:: WHAT THE EXERCISE ASKS ::
Only what runs from the line with "Given: Turn off the Show Trends switch" to the end of the data should appear in the answer, exactly as written and without pictures.

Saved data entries

++++++++++++++++++++

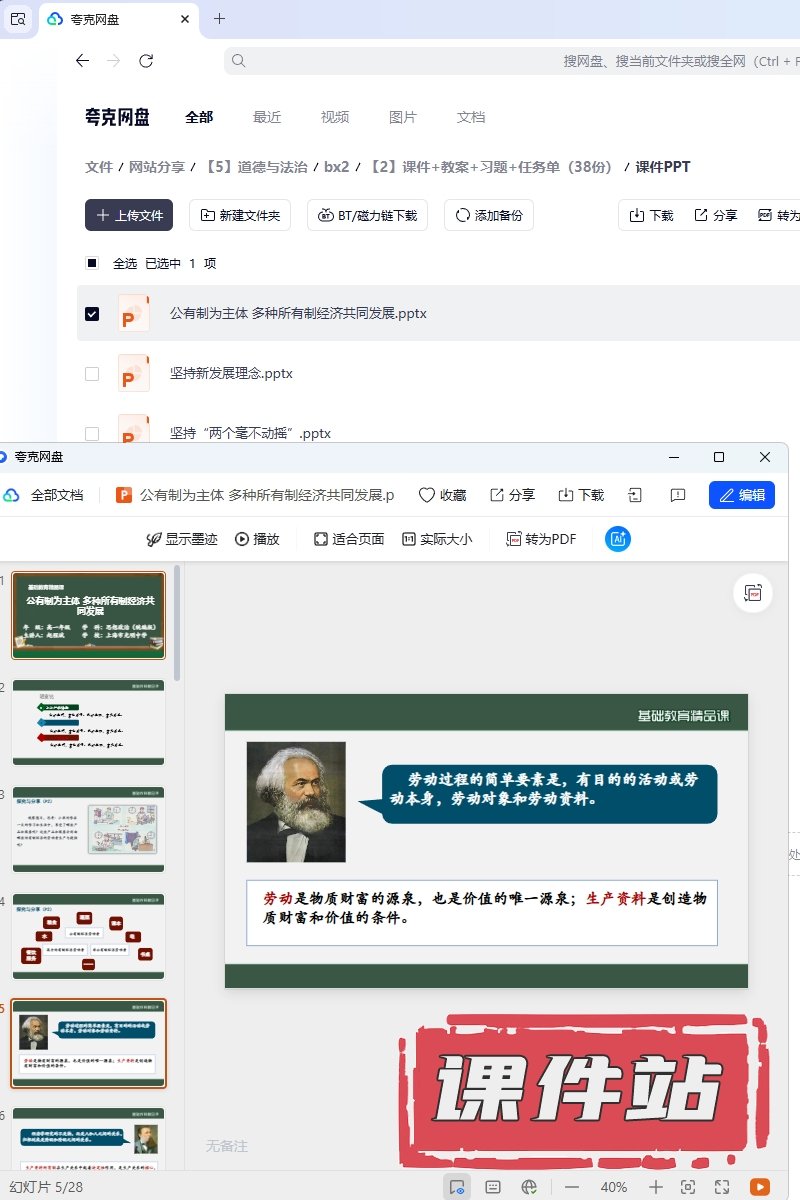800x1200 pixels.
Task: Click the floating PDF convert icon
Action: pyautogui.click(x=752, y=593)
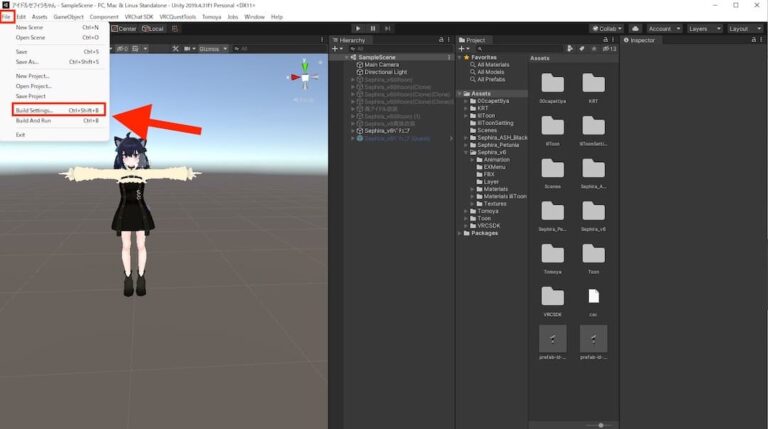The width and height of the screenshot is (768, 429).
Task: Toggle the Center pivot mode button
Action: point(124,28)
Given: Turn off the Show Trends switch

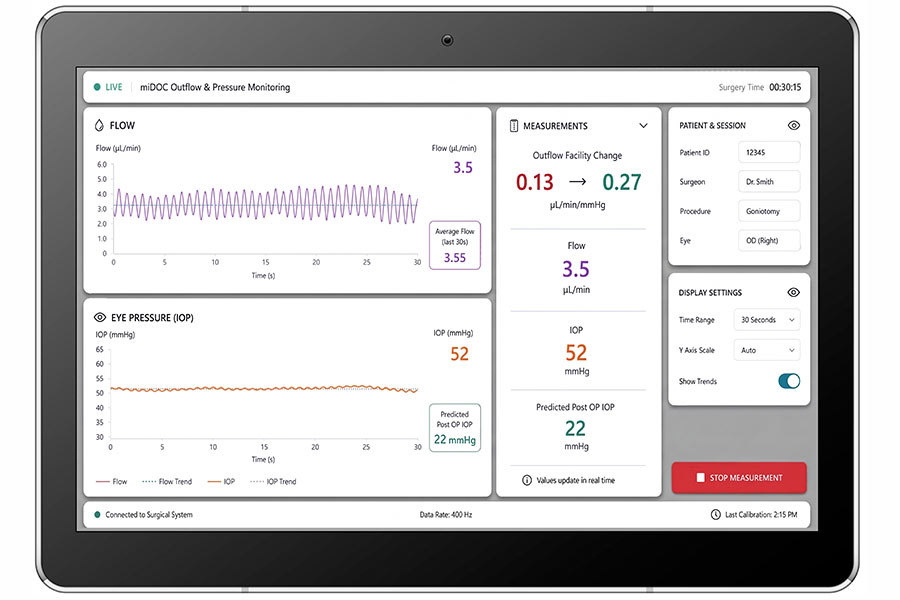Looking at the screenshot, I should (789, 381).
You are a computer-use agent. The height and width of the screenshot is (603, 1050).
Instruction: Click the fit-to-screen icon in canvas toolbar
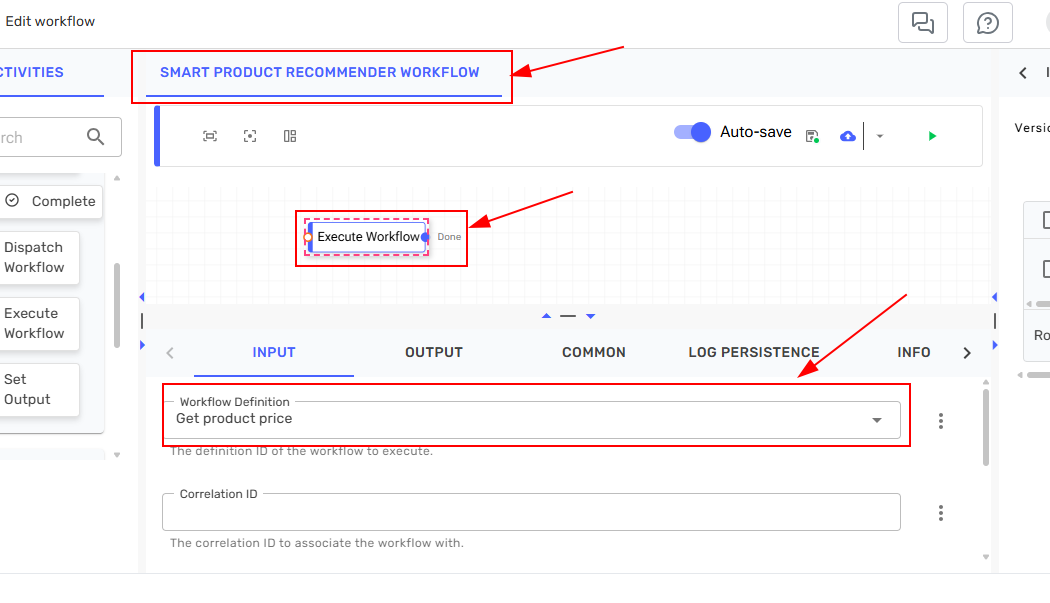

++++++++++++++++++++

:: WRITTEN ANSWER ::
Given: Turn off the Show Trends switch

Looking at the screenshot, I should (789, 381).
You are a computer-use agent. The height and width of the screenshot is (603, 1050).
Instruction: Click the fit-to-screen icon in canvas toolbar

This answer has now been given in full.